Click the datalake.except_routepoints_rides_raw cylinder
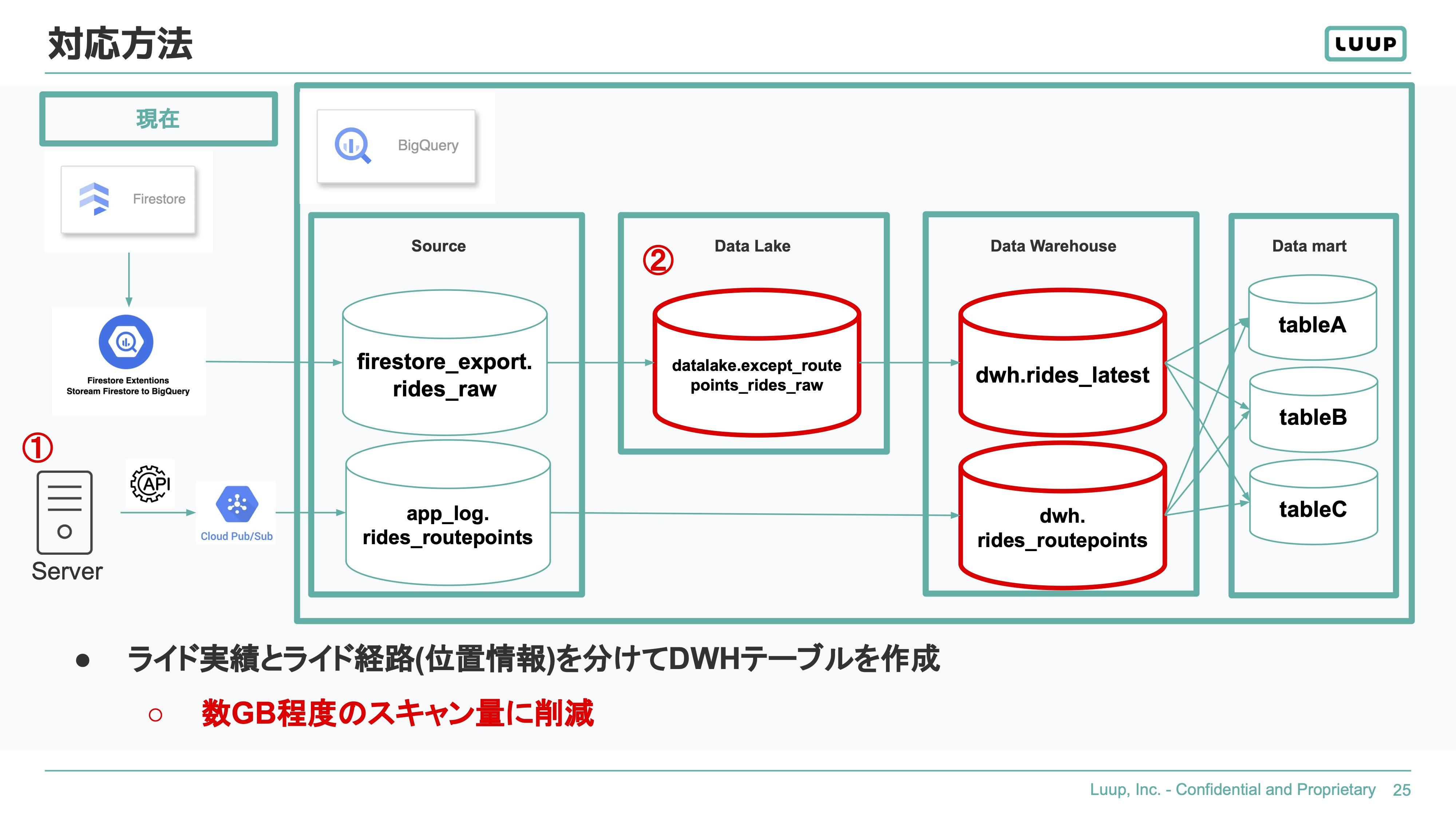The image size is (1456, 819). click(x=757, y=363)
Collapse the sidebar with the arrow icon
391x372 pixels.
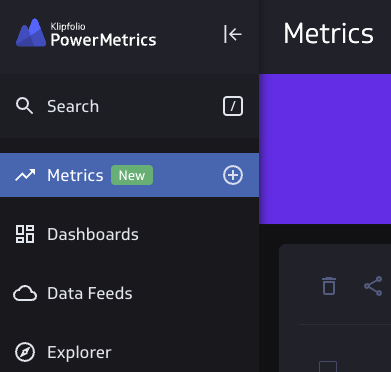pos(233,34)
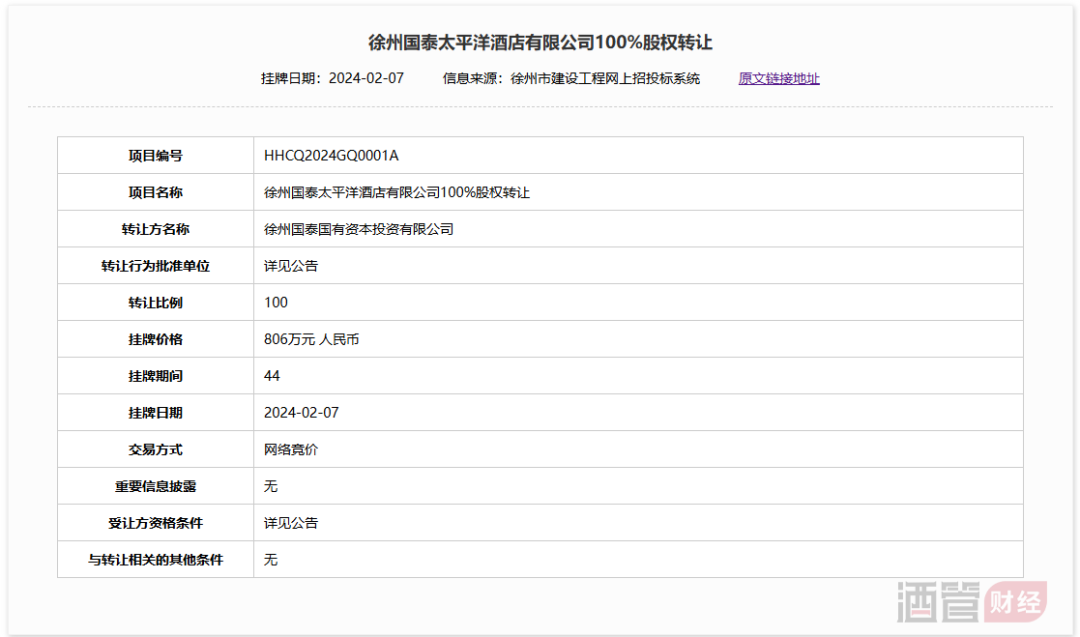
*-*-*
▸ What the task requires
What's needed is a word-for-word retyping of the listing, minus its pictures.

▸ Answer to the problem
Click the datalake.except_routepoints_rides_raw cylinder
The image size is (1456, 819). click(x=757, y=363)
Collapse the sidebar with the arrow icon
391x372 pixels.
pos(233,34)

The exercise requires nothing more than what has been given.